Di conseguenza, alla stregua di codesto approdo ermeneutico, rilevava sempre la Suprema Corte nella decisione qui in commento, il giudice di merito, da un lato, aveva, pertanto, affermato che il divieto di utilizzabilità di cui all’art. 270 c.p.p., non fosse, nei caso di specie, operante, in quanto non vi era stata utilizzazione dei risultati delle intercettazioni in procedimenti distinti ed autonomi, ma nel medesimo, identico procedimento, che scaturisce dalla medesima notizia di reato e dalla medesima indagine, dall’altro, aveva quindi ritenuto, con motivazione (reputata) congrua ed esente da vizi logici, che si non tratti di utilizzazione di materiale probatorio appartenente a un procedimento diverso – soggetta al divieto di cui all’art. 270 c.p.p. – ma, ricorrendo ad una concezione sostanzialistica del concetto di “identità di procedimento“, che il procedimento fosse unico, in quanto scaturiva dalla medesima notizia di reato e in quanto concernente il medesimo traffico di stupefacenti.
Il ricorso era, dunque, rigettato, con conseguente condanna del ricorrente al pagamento delle spese processuali.

3. Conclusioni


La decisione in esame desta un certo interesse essendo ivi chiarito come deve essere intesa la diversità di procedimento di cui all’art. 270 c.p.p..

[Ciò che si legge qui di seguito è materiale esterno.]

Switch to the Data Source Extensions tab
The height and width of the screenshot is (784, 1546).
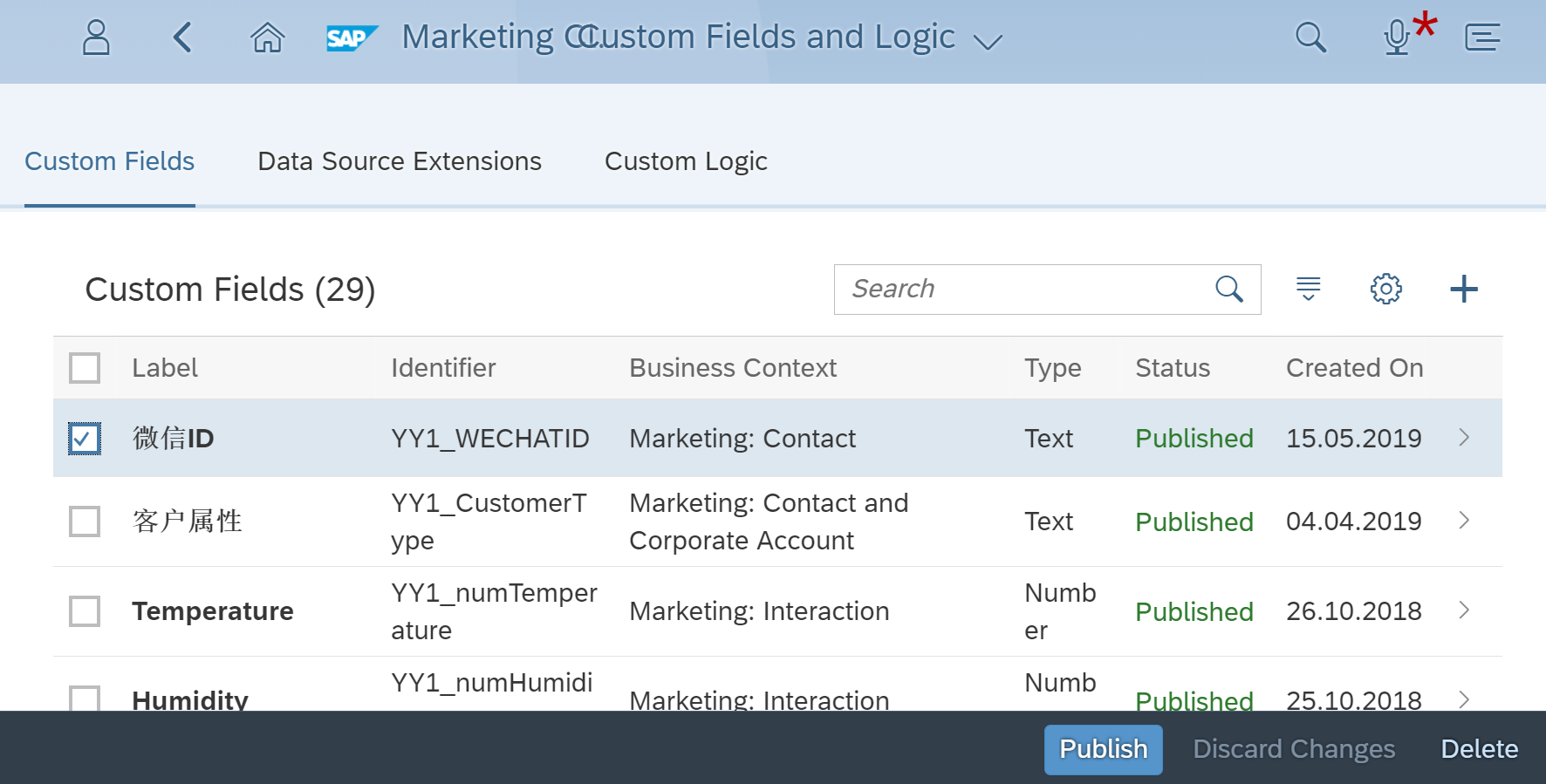pos(400,161)
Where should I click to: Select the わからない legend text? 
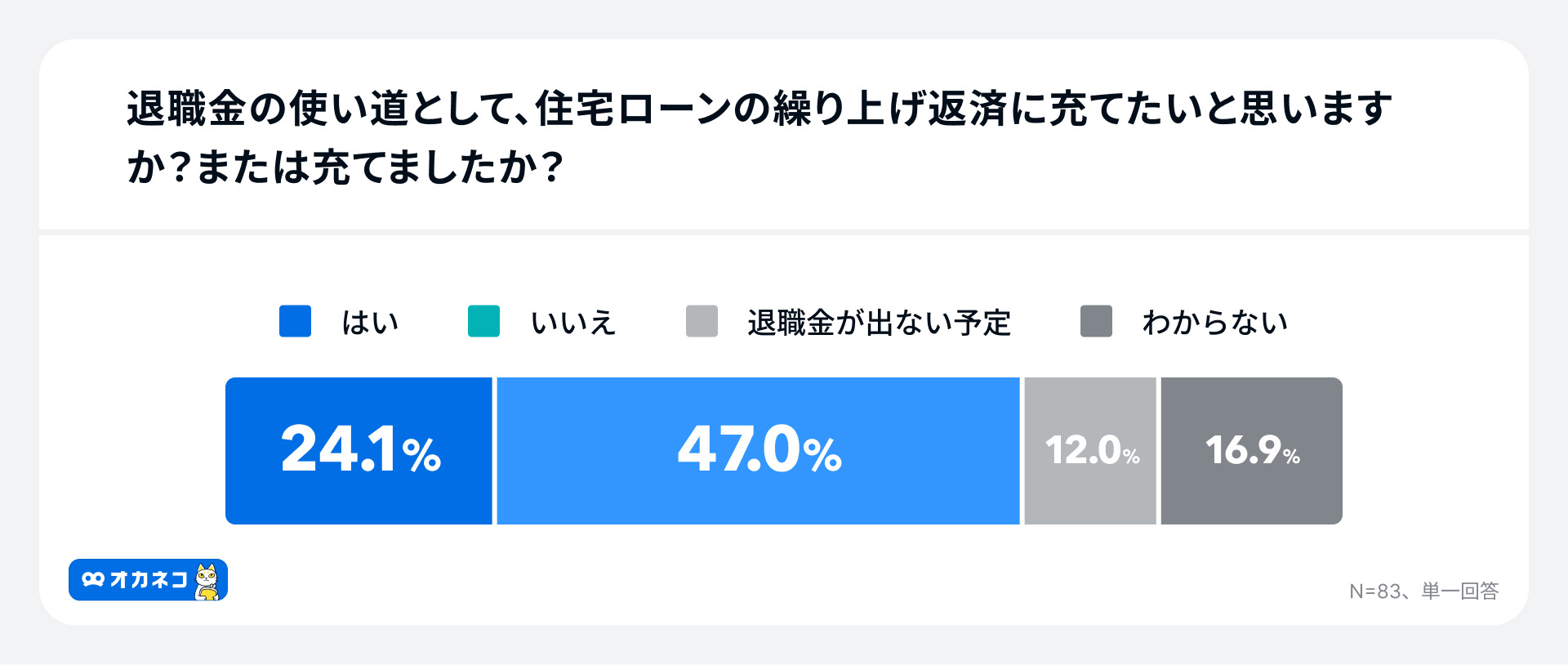coord(1214,323)
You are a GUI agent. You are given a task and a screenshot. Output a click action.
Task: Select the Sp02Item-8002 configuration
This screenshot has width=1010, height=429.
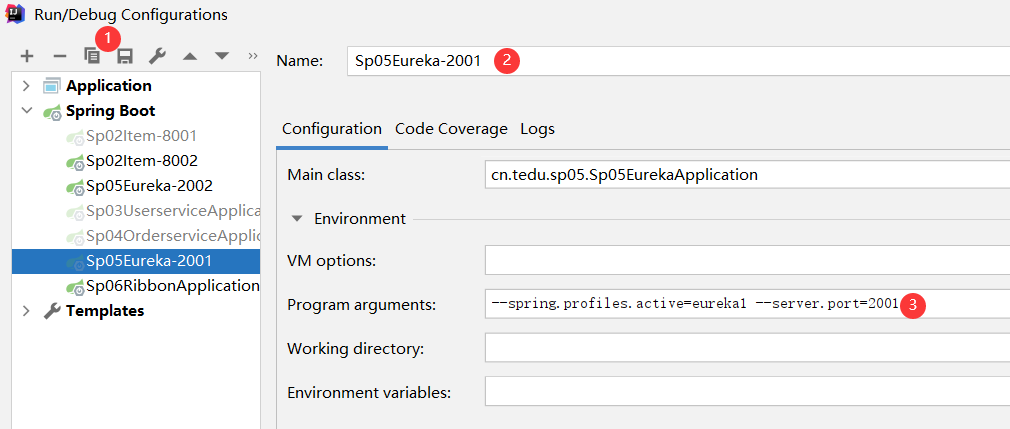(x=141, y=161)
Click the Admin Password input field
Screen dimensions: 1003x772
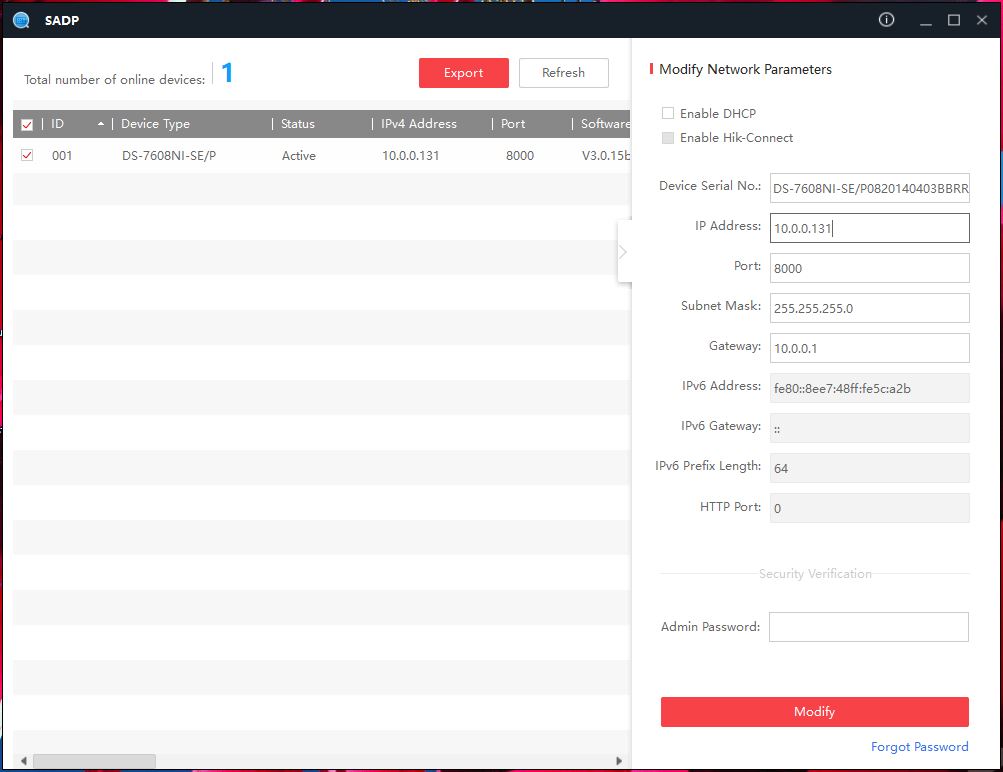click(x=868, y=627)
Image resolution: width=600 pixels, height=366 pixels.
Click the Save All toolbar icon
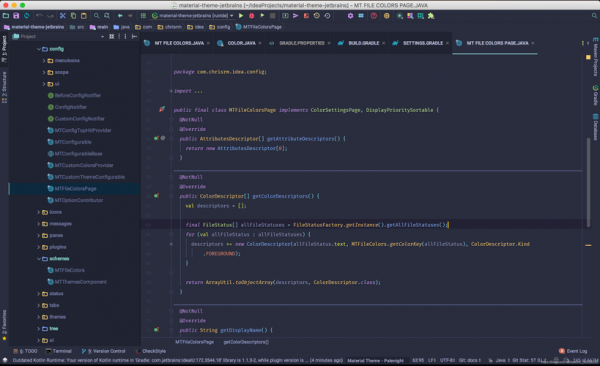coord(16,16)

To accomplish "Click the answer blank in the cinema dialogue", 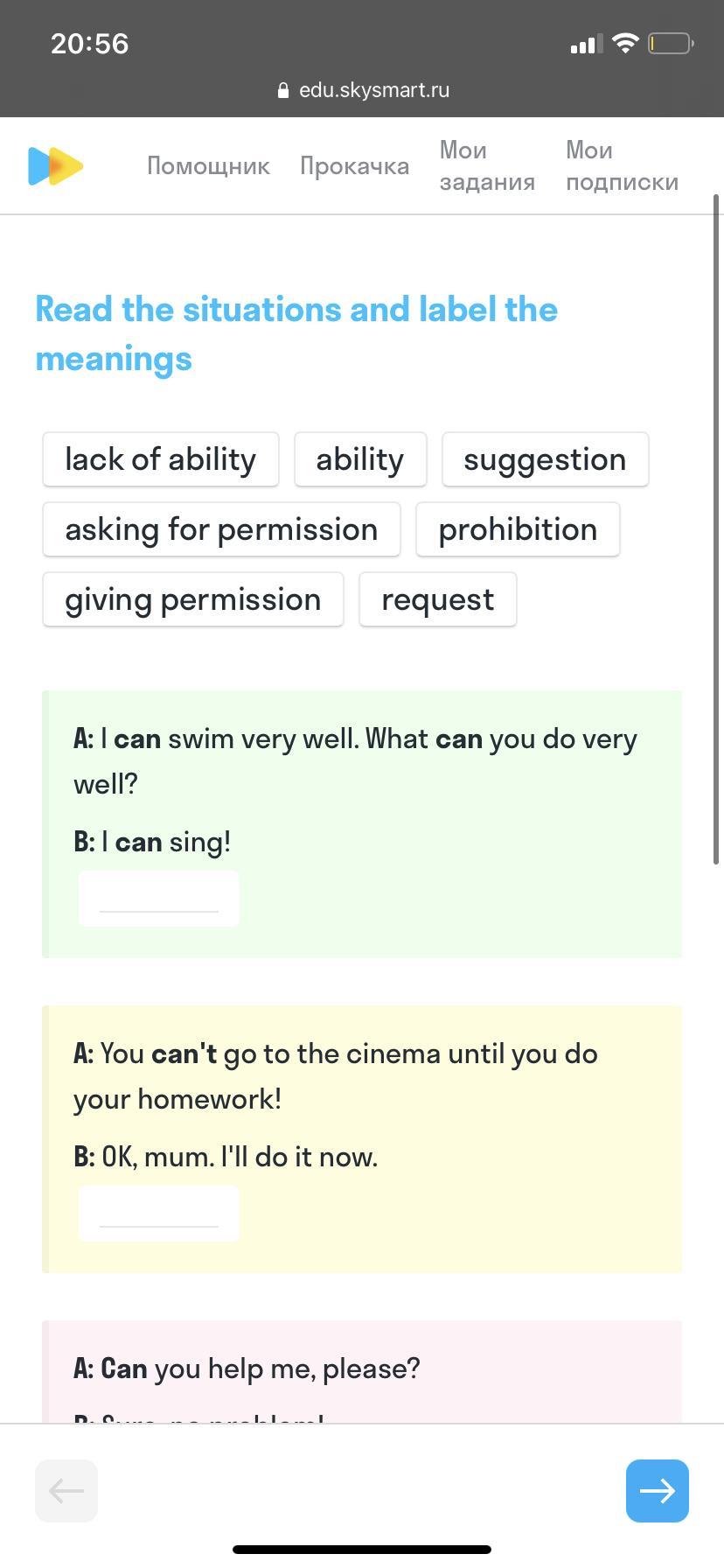I will (158, 1214).
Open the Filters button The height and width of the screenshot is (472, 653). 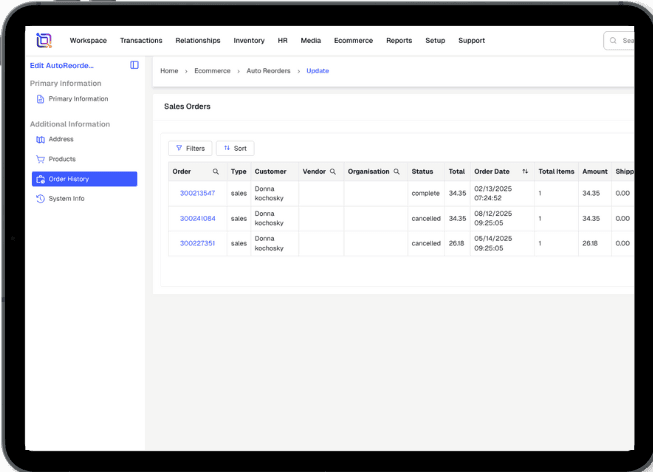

Fermo restando che, come è noto, l’art. 270, co. 1, c.p.p. dispone che i “risultati delle intercettazioni non possono essere utilizzati in procedimenti diversi da quelli nei quali sono stati disposti, salvo che risultino rilevanti e indispensabili per l’accertamento di delitti per i quali è obbligatorio l’arresto in flagranza e dei reati di cui all’articolo 266, comma 1”, c.p.p., si afferma difatti in tale pronuncia, sulla scorta di un pregresso orientamento nomofilattico, che la diversità del procedimento deve essere intesa in senso sostanziale e ricollegata al dato dell’alterità del procedimento, in quanto instaurato in relazione ad una notizia di reato che derivi da un fatto storicamente diverso da quello oggetto di indagine, il che implica come siffatta diversità non possa essere ricollegata a dati puramente formali, come l’iscrizione della medesima notizia di reato da parte di due diversi uffici di procura, dovendosi altresì considerare che, tra l’altro, il concetto di “diverso procedimento” non equivale a quello di diverso reato e in esso non rientrano quindi le indagini strettamente connesse e collegate, sotto il profilo oggettivo, probatorio e finalistico, al reato in ordine al quale il mezzo di ricerca della prova è stato disposto.
Tale provvedimento, quindi, deve essere preso nella dovuta considerazione ogni volta si debba appurare la ricorrenza, o meno, di questo diverso procedimento, in presenza del quale, come si evince chiaramente dal tenore testuale del primo comma dell’art. 270 c.p.p., i risultati delle intercettazioni non possono essere utilizzati in questi procedimenti ove tali operazioni captative non sono state disposte.
Il giudizio in ordine a quanto statuito in codesta sentenza, dunque, proprio perché contribuisce a fare chiarezza su siffatta tematica procedurale sotto il profilo giurisprudenziale, non può che essere che positivo.